* [DIRECTIVES]:
1: Summarize the forum post on starting a business in two sentences.
2: Transcribe the forum post on starting a business between "I am a consultant" and "prototypes (for pitching)", inclusive.
──────── SELECTED EXTRACT ────────
# Advice for starting a business



## OhPinchy (12 Jan 2006)

I have an idea for a business that I think could be very successful. It would involve creating a very large and powerful software application to fill a niche in the market and this would then be used by third-party companies who would renumerate us in some way (to be decided for it) for their use of it. I have total faith in the product, and it has been received positively by all friends I’ve mentioned it to (lame as this does sound).

I am a consultant for a technology/management consultancy firm so I have all the necessary skills to produce business requirements and functional specifications for this product. I have a friend from college who is a senior software developer/architect and would be willing to come on board and together we would create the technical specifications. It would be too large for two people to develop the code for, so at the moment I would perceive that we would need to take people on board (again I have good contacts in this field) at this stage.

At the moment the high-level plan is:

1.	Research the market
2.	Produce a concept/mission statement document (for explaining it to people)
3.	Produce full business requirements document
4.	Develop some rapid prototypes (for pitching)
──────── RAW DATA ────────
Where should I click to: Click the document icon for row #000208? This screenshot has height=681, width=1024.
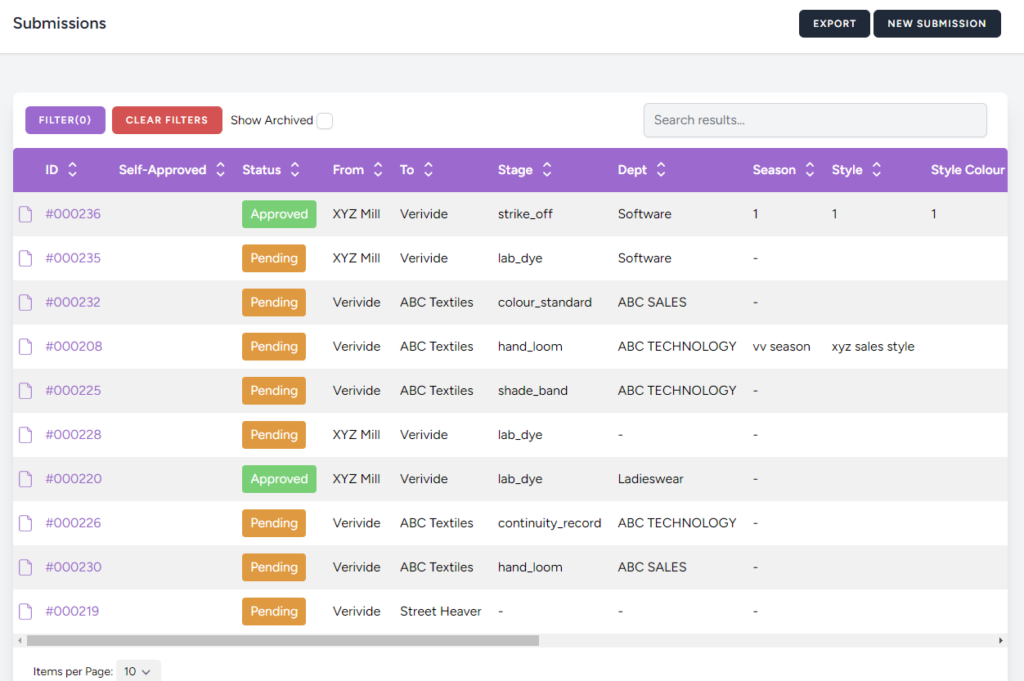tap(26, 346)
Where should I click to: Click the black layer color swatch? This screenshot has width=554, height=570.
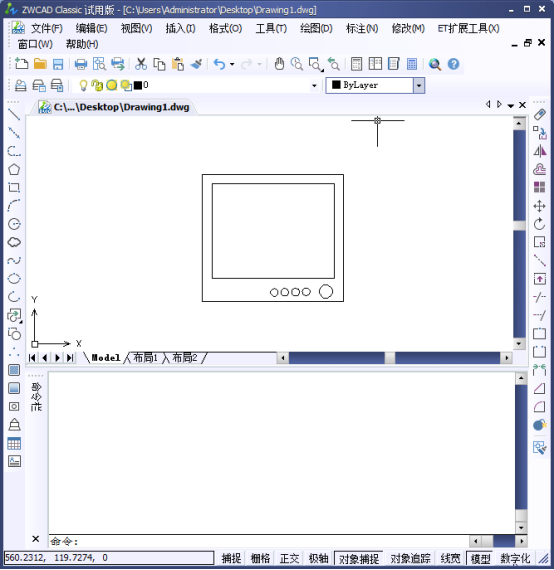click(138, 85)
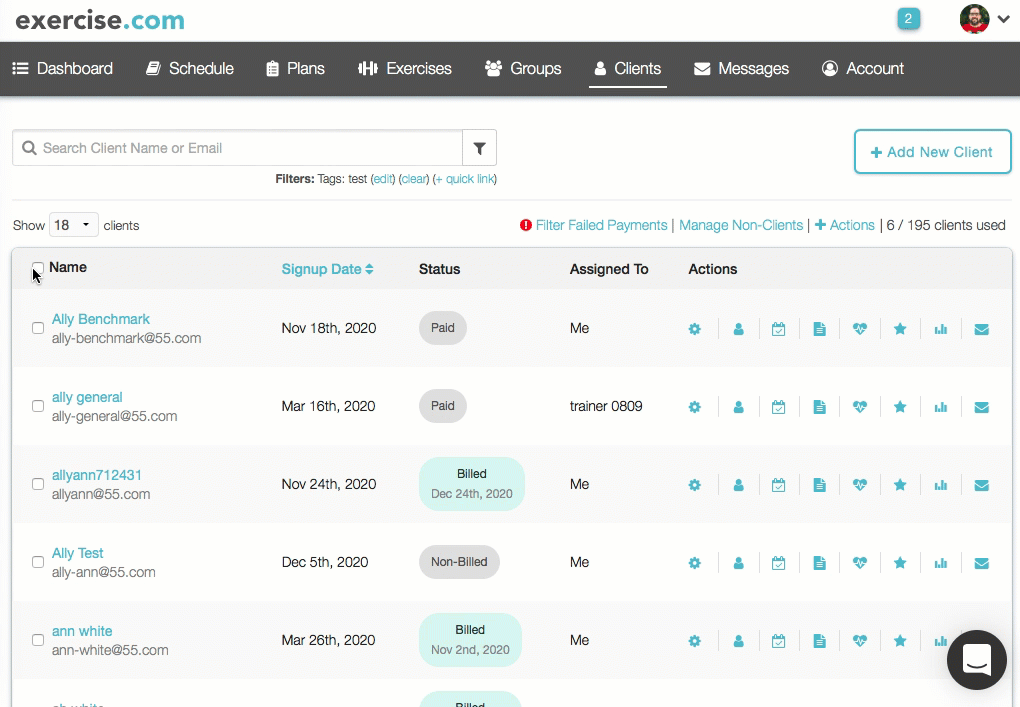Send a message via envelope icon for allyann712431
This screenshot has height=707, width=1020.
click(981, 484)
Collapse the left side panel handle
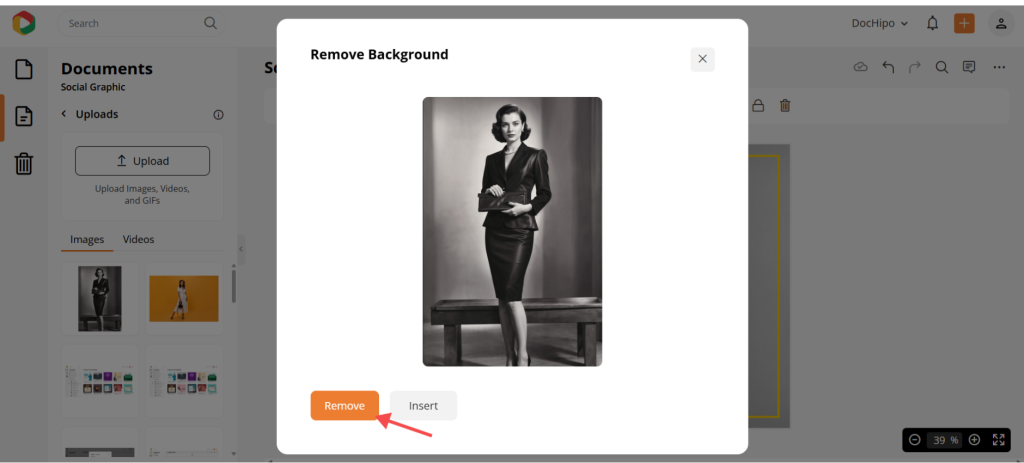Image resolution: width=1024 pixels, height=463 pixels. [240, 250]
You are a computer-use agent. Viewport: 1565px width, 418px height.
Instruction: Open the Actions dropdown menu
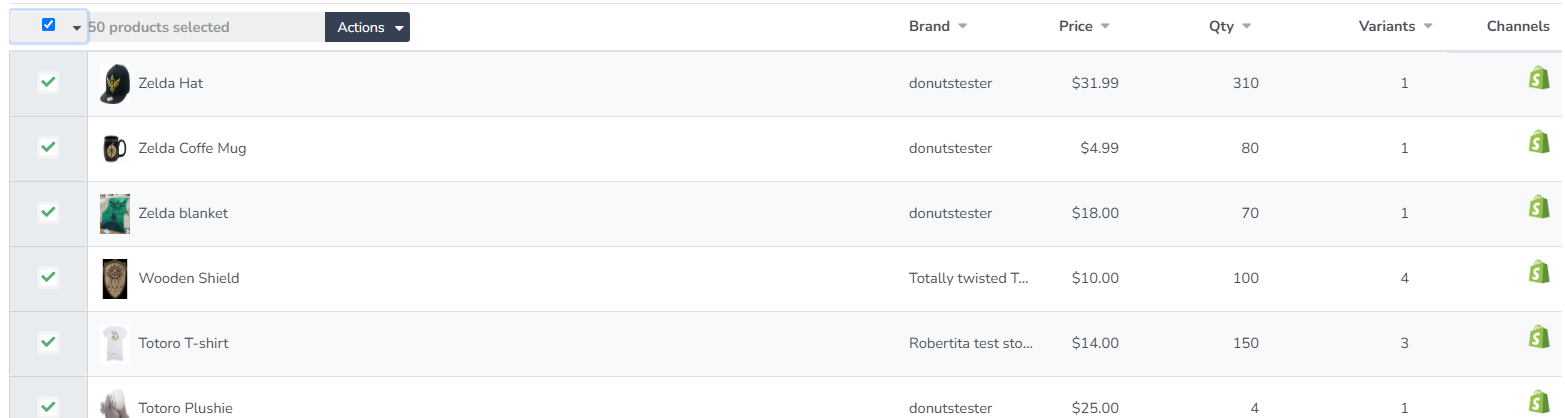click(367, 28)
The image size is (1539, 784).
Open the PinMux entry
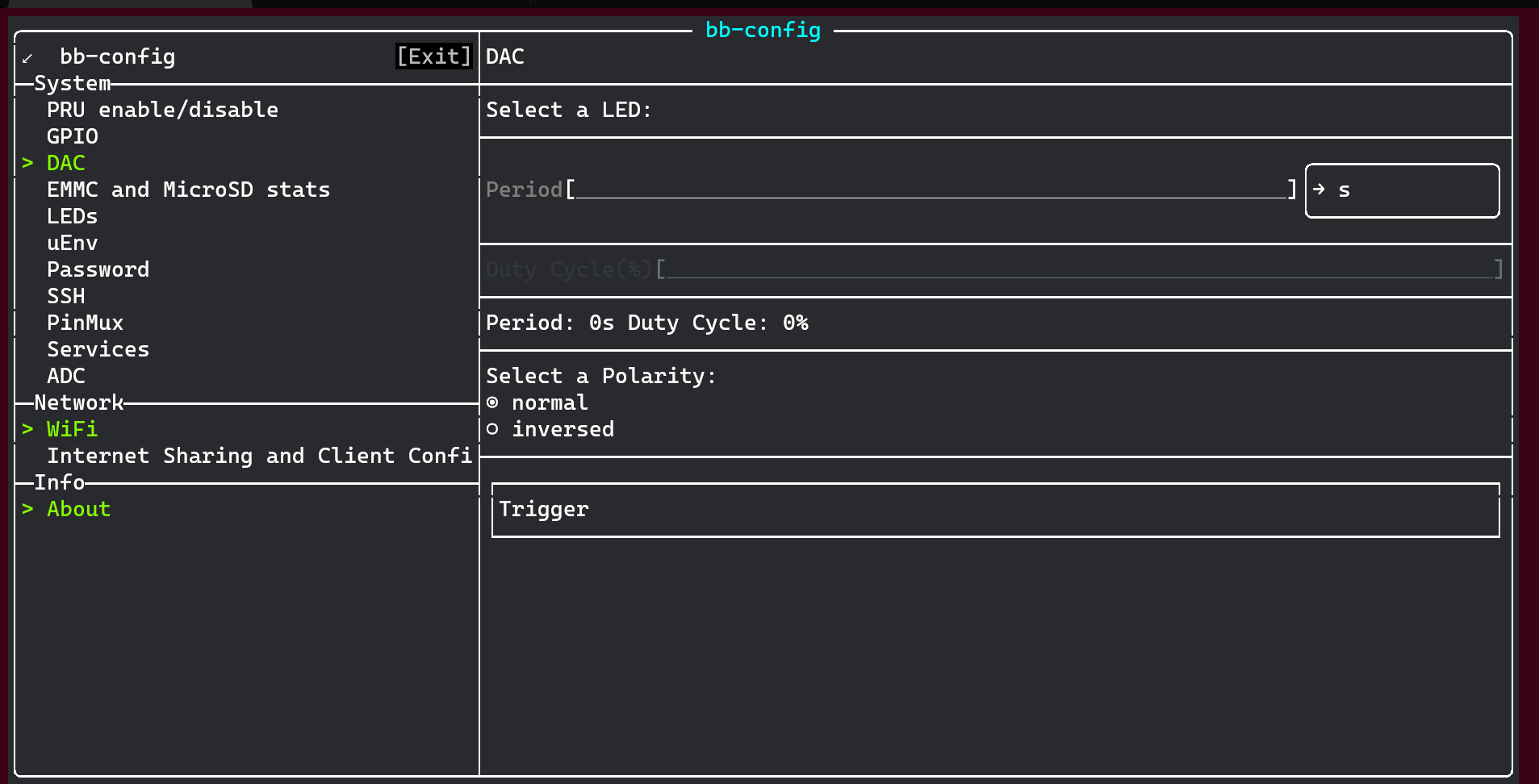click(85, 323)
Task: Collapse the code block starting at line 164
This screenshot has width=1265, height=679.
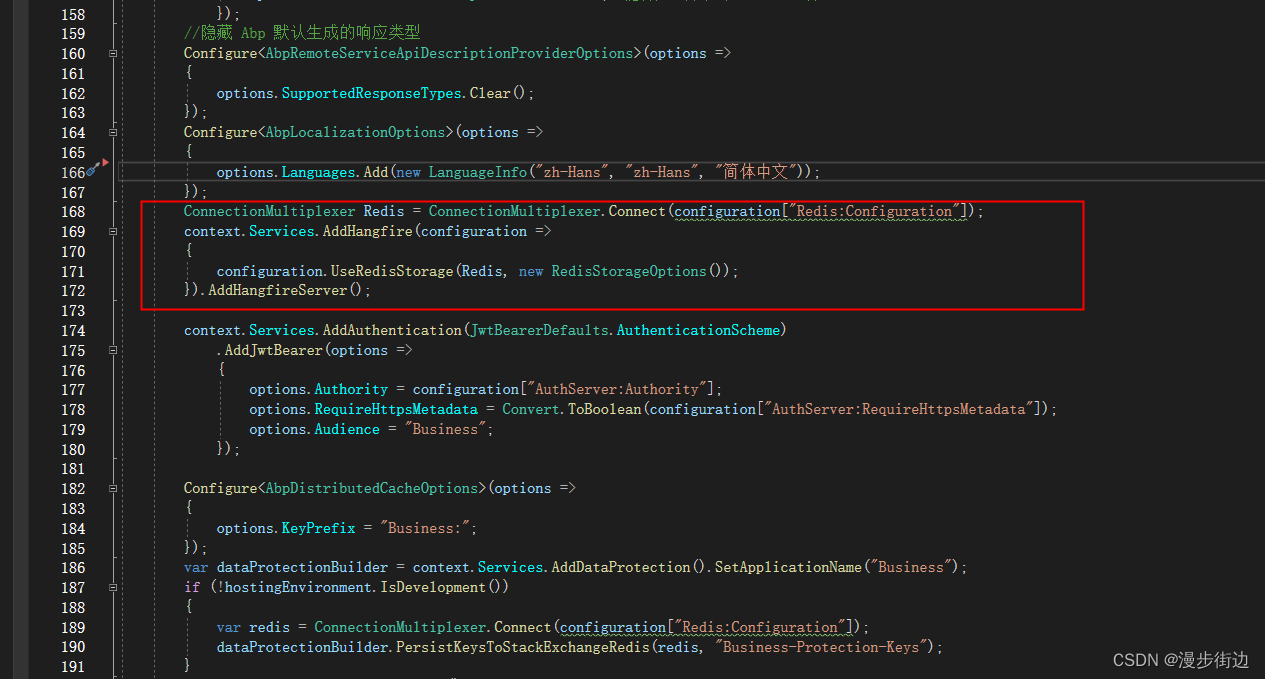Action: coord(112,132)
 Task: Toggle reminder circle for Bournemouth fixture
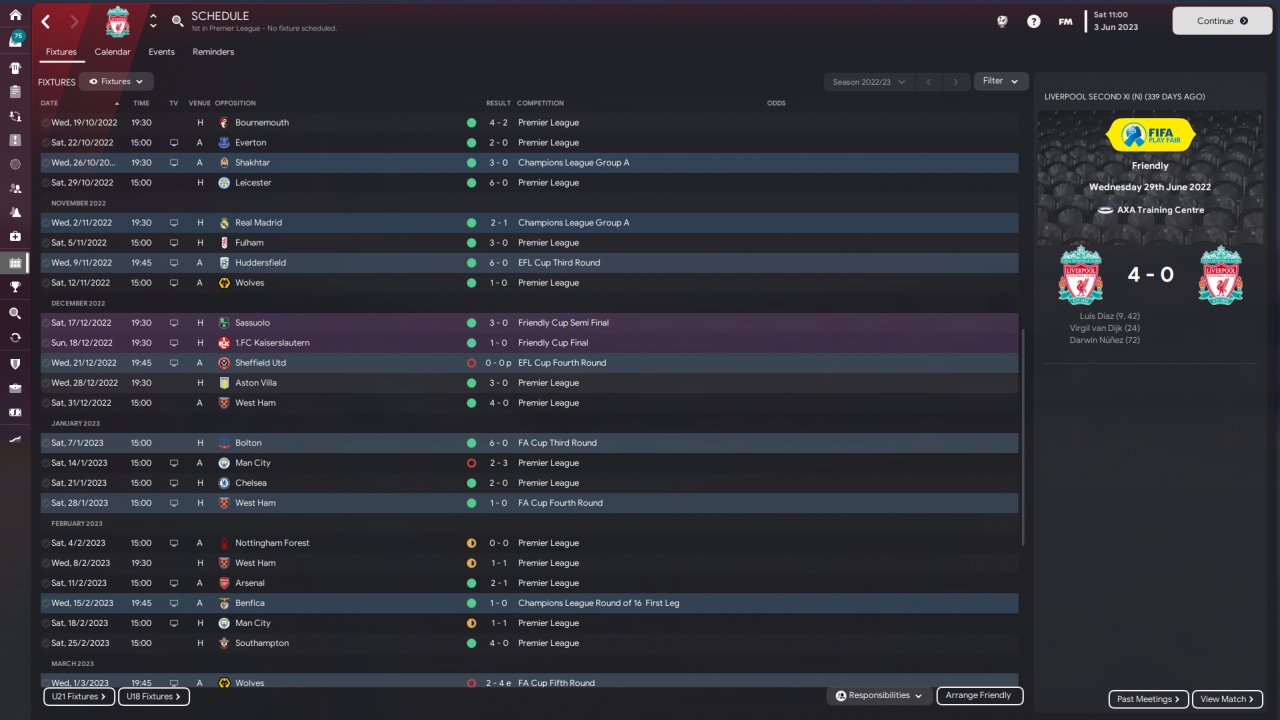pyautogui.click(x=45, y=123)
────────
* [OUTPUTS FOR THE TASKS]:
1: A consultant at a technology/management consultancy firm has an idea for a large, powerful software application that fills a niche in the market and would be used by third-party companies paying in some way yet to be decided. With a college friend who is a senior software developer/architect, the poster would write the specifications and then bring in more people for the code, following a plan to research the market, produce a concept/mission statement document and a full business requirements document, and develop rapid prototypes for pitching.

2:
I am a consultant for a technology/management consultancy firm so I have all the necessary skills to produce business requirements and functional specifications for this product. I have a friend from college who is a senior software developer/architect and would be willing to come on board and together we would create the technical specifications. It would be too large for two people to develop the code for, so at the moment I would perceive that we would need to take people on board (again I have good contacts in this field) at this stage.

At the moment the high-level plan is:

1.	Research the market
2.	Produce a concept/mission statement document (for explaining it to people)
3.	Produce full business requirements document
4.	Develop some rapid prototypes (for pitching)